Written problem 1: Quote the entries that follow the passage, reproducing every line of each one word for word.

That's the best I can do with the concept of synchronicity, but at least
I've put forth a possible definition of what it is.  The importance of this
is that it serves to show that the recognition that is the phenomenon of
synchronicity by present usage is not arbitrary, that it has a potentially
real basis for existence.

And finally, Dale Huckeby says:  (Hi Dale, long time for you too.  Good to
hear from you again!)

>In 4/76 I said:
>>>   I think devination has dominated over the two plus millenia that
>>> horoscopic astrology has existed, and that devination in general is a
>>> way of being "right" when you don't know very much, but that it also
>>> allows for a gradual accumulation of empirical content if there's any
>>> to accumulate....
>to which Bill Tallman replied in 4/77:
>> It seems apparent that divination is often unusefully vague, and so it's
>> easy to conclude that it is basically a cover for ineptness or ignorance.
>> There are other reasons that divination does not produce the sort of
>> conciseness we would like to require: it has traditionally had a special
>> language, although it was based in the current common tongue.  It can be
>> considered as a semi-technical language, I think.  In consequence,
>> translation is necessary at the very least, and a more desirable solution
>> is to gain some comprehension of it's linguistic requirements from an
>> understanding of why they exist.
>  I would suggest that devination's vagueness is not at all unuseful
>to its adherents.  It's part of what makes it seem to work in the first
>place.  As for gaining some comprehension of its linguistic requirements,
>I believe I already have, but my arguments seem to be opaque to those
>who have more than a little experience as astrologers.  A number of
>people, for instance, have seen some version of the following argument,
>but I'm not sure who if anybody has gotten it:

The essence of your argument seems to be that there are at least as many and
almost certainly more interpretations than there are opportunities for
application, and that this proliferation dilutes the specific divination
until it is inherently meaningless, at which point any and everyone can make
of it what they like.

Material for the task:

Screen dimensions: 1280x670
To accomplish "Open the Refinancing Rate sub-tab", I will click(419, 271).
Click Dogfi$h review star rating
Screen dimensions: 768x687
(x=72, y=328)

Written problem 2: Print the portion of the divination passage above starting at "That's the best" and ending at "from you again!)", character for character.

Expected output 1:
Screen dimensions: 1280x670
To accomplish "Open the Refinancing Rate sub-tab", I will click(419, 271).
Click Dogfi$h review star rating
Screen dimensions: 768x687
(x=72, y=328)

Expected output 2:
That's the best I can do with the concept of synchronicity, but at least
I've put forth a possible definition of what it is.  The importance of this
is that it serves to show that the recognition that is the phenomenon of
synchronicity by present usage is not arbitrary, that it has a potentially
real basis for existence.

And finally, Dale Huckeby says:  (Hi Dale, long time for you too.  Good to
hear from you again!)